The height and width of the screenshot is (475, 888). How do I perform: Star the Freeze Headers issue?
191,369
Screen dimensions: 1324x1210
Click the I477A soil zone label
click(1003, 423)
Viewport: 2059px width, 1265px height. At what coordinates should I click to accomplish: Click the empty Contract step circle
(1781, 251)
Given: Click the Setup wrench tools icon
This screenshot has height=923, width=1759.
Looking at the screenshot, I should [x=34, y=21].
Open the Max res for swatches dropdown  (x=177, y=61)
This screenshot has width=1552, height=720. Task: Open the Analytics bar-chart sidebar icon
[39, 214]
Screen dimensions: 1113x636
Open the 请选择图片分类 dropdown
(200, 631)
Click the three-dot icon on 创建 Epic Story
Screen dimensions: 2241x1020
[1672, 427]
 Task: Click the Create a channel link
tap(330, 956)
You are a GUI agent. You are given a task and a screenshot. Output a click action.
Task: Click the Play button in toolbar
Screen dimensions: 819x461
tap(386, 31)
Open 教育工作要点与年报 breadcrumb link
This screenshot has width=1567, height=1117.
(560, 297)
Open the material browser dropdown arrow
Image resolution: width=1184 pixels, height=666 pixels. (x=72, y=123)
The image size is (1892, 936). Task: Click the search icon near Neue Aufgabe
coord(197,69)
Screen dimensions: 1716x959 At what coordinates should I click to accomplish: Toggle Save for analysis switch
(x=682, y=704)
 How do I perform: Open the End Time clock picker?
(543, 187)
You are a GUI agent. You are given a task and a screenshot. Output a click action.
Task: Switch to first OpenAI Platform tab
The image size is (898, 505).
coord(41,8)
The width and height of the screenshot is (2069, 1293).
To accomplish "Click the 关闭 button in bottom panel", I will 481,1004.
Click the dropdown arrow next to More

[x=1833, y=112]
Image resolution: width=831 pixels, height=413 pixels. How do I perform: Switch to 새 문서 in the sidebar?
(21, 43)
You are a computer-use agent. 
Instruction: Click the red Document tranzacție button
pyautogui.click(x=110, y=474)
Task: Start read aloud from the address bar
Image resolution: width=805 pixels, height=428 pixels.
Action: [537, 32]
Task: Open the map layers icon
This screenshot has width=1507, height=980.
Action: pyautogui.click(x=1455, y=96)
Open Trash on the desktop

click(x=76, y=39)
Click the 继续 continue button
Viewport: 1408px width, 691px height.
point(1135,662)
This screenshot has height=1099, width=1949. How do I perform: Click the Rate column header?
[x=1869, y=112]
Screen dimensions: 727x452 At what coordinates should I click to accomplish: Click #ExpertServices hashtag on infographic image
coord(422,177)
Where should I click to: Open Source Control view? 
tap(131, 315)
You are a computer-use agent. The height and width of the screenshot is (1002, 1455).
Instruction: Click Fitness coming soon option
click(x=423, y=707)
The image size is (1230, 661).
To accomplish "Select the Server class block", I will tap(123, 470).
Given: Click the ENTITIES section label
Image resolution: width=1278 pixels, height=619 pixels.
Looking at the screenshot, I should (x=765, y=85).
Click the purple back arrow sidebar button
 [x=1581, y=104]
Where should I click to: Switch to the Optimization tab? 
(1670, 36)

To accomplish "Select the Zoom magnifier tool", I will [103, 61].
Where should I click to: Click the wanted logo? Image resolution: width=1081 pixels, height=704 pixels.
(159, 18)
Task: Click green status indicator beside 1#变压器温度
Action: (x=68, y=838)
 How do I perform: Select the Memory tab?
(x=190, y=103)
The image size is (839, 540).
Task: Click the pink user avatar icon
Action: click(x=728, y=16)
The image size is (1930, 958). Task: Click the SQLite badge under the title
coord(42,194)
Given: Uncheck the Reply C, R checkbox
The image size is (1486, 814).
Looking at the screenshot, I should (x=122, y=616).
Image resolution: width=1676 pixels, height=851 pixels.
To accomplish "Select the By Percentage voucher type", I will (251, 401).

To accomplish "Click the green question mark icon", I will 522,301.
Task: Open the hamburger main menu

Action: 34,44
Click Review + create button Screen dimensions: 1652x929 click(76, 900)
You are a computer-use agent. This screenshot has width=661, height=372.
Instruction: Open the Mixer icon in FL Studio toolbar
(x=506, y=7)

- WHAT YOU WILL DO:
Print out the records exactly as they were entered.

- RESPONSE AREA:
The height and width of the screenshot is (475, 888). How do I perform: Star the Freeze Headers issue?
191,369
Screen dimensions: 1324x1210
Click the I477A soil zone label
click(1003, 423)
Viewport: 2059px width, 1265px height. At what coordinates should I click to accomplish: Click the empty Contract step circle
(1781, 251)
Given: Click the Setup wrench tools icon
This screenshot has height=923, width=1759.
Looking at the screenshot, I should [x=34, y=21].
Open the Max res for swatches dropdown  (x=177, y=61)
This screenshot has width=1552, height=720. Task: Open the Analytics bar-chart sidebar icon
[39, 214]
Screen dimensions: 1113x636
Open the 请选择图片分类 dropdown
(200, 631)
Click the three-dot icon on 创建 Epic Story
Screen dimensions: 2241x1020
[1672, 427]
 Task: Click the Create a channel link
tap(330, 956)
You are a GUI agent. You are given a task and a screenshot. Output a click action.
Task: Click the Play button in toolbar
Screen dimensions: 819x461
tap(386, 31)
Open 教育工作要点与年报 breadcrumb link
This screenshot has width=1567, height=1117.
(560, 297)
Open the material browser dropdown arrow
Image resolution: width=1184 pixels, height=666 pixels. (x=72, y=123)
The image size is (1892, 936). Task: Click the search icon near Neue Aufgabe
coord(197,69)
Screen dimensions: 1716x959 At what coordinates should I click to accomplish: Toggle Save for analysis switch
(x=682, y=704)
 How do I perform: Open the End Time clock picker?
(543, 187)
You are a GUI agent. You are given a task and a screenshot. Output a click action.
Task: Switch to first OpenAI Platform tab
The image size is (898, 505).
coord(41,8)
The width and height of the screenshot is (2069, 1293).
To accomplish "Click the 关闭 button in bottom panel", I will 481,1004.
Click the dropdown arrow next to More

[x=1833, y=112]
Image resolution: width=831 pixels, height=413 pixels. How do I perform: Switch to 새 문서 in the sidebar?
(21, 43)
You are a computer-use agent. 
Instruction: Click the red Document tranzacție button
pyautogui.click(x=110, y=474)
Task: Start read aloud from the address bar
Image resolution: width=805 pixels, height=428 pixels.
Action: [537, 32]
Task: Open the map layers icon
This screenshot has width=1507, height=980.
Action: pyautogui.click(x=1455, y=96)
Open Trash on the desktop

click(x=76, y=39)
Click the 继续 continue button
Viewport: 1408px width, 691px height.
point(1135,662)
This screenshot has height=1099, width=1949. How do I perform: Click the Rate column header?
[x=1869, y=112]
Screen dimensions: 727x452 At what coordinates should I click to accomplish: Click #ExpertServices hashtag on infographic image
coord(422,177)
Where should I click to: Open Source Control view? 
tap(131, 315)
You are a computer-use agent. The height and width of the screenshot is (1002, 1455).
Instruction: Click Fitness coming soon option
click(x=423, y=707)
The image size is (1230, 661).
To accomplish "Select the Server class block", I will tap(123, 470).
Given: Click the ENTITIES section label
Image resolution: width=1278 pixels, height=619 pixels.
Looking at the screenshot, I should (x=765, y=85).
Click the purple back arrow sidebar button
 [x=1581, y=104]
Where should I click to: Switch to the Optimization tab? 
(1670, 36)

To accomplish "Select the Zoom magnifier tool", I will [103, 61].
Where should I click to: Click the wanted logo? Image resolution: width=1081 pixels, height=704 pixels.
(159, 18)
Task: Click green status indicator beside 1#变压器温度
Action: (x=68, y=838)
 How do I perform: Select the Memory tab?
(x=190, y=103)
The image size is (839, 540).
Task: Click the pink user avatar icon
Action: click(x=728, y=16)
The image size is (1930, 958). Task: Click the SQLite badge under the title
coord(42,194)
Given: Uncheck the Reply C, R checkbox
The image size is (1486, 814).
Looking at the screenshot, I should (x=122, y=616).
Image resolution: width=1676 pixels, height=851 pixels.
To accomplish "Select the By Percentage voucher type", I will (251, 401).

To accomplish "Click the green question mark icon", I will 522,301.
Task: Open the hamburger main menu

Action: 34,44
Click Review + create button Screen dimensions: 1652x929 click(76, 900)
You are a computer-use agent. This screenshot has width=661, height=372.
Instruction: Open the Mixer icon in FL Studio toolbar
(x=506, y=7)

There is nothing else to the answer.